The present invention also provides a computer device, including a memory and a processor, where the memory stores computer readable instructions that, when executed by the processor, cause the processor to execute the steps of the method for measuring current and power of a lithium ternary polymer battery of the shared charging device in the foregoing embodiments.
The present invention also provides a computer readable storage medium, which may be a non-volatile computer readable storage medium, and may also be a volatile computer readable storage medium, where instructions are stored in the computer readable storage medium, when the instructions are executed on a computer, cause the computer to perform the steps of the method for measuring current and power of a lithium terpolymer battery of the shared charging device.
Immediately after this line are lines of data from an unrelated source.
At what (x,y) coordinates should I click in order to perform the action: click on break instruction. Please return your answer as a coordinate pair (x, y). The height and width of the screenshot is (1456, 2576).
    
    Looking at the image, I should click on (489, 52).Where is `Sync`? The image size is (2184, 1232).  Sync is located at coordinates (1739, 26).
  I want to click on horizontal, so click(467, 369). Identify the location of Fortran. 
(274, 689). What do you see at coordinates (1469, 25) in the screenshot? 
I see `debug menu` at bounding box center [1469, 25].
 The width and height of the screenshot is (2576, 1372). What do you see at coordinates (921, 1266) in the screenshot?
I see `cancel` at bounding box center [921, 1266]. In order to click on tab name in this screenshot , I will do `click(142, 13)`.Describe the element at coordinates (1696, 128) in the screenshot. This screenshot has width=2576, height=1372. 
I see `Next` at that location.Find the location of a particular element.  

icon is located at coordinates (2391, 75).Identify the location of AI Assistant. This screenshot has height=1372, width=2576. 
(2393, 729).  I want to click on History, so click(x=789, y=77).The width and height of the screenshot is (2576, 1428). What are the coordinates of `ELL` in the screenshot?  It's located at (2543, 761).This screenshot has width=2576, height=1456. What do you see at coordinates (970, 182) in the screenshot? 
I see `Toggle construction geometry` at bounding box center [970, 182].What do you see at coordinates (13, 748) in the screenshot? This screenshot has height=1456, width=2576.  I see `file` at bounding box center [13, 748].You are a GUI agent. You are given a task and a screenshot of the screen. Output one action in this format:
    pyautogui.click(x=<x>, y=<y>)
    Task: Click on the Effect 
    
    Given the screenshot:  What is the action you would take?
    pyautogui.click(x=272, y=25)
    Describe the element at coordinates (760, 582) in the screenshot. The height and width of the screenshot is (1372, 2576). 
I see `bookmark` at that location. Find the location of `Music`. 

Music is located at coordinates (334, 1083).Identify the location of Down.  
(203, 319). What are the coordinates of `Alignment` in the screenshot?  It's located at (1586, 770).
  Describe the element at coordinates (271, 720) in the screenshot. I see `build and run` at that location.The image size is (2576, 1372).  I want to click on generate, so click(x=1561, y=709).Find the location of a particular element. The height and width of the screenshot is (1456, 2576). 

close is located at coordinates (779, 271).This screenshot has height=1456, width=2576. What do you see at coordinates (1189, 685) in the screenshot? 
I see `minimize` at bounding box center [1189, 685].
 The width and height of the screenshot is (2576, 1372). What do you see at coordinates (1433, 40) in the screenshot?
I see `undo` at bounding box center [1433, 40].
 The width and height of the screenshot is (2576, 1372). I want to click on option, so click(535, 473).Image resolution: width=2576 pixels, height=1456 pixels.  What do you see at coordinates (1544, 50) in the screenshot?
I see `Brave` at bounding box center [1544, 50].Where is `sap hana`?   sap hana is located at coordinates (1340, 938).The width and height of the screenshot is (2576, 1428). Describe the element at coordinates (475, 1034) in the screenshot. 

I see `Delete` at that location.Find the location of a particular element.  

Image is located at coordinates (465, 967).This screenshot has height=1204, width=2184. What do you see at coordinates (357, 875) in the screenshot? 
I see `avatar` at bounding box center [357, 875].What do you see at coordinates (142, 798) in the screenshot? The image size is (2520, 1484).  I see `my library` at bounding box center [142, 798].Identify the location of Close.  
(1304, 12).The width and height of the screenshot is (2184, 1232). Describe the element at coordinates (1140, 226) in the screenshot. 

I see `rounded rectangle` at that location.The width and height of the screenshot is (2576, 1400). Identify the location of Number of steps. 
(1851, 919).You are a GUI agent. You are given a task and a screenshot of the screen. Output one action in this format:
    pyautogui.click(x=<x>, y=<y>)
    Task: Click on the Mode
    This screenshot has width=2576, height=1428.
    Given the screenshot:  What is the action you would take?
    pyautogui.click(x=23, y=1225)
It will be clearly understood by those skilled in the art that, for convenience and brevity of description, the specific working processes of the above-described systems, systems and units may refer to the corresponding processes in the foregoing method embodiments, which are not repeated herein.
The integrated units, if implemented in the form of software functional units and sold or used as stand-alone products, may be stored in a computer readable storage medium. Based on such understanding, the technical solution of the present invention may be embodied essentially or in part or all of the technical solution or in part in the form of a software product stored in a storage medium, including instructions for causing a computer device (which may be a personal computer, a server, or a network device, etc.) to perform all or part of the steps of the method according to the embodiments of the present invention. The storage medium includes a U disk, a removable hard disk, a read-only memory (ROM), a random access memory (random access memory, RAM), a magnetic disk, an optical disk, or other various media capable of storing program codes.
While the invention has been described in detail with reference to the foregoing embodiments, it will be understood by those skilled in the art that the foregoing embodiments may be modified or equivalents may be substituted for some of the features thereof, and that the modifications or substitutions do not depart from the spirit and scope of the embodiments of the invention.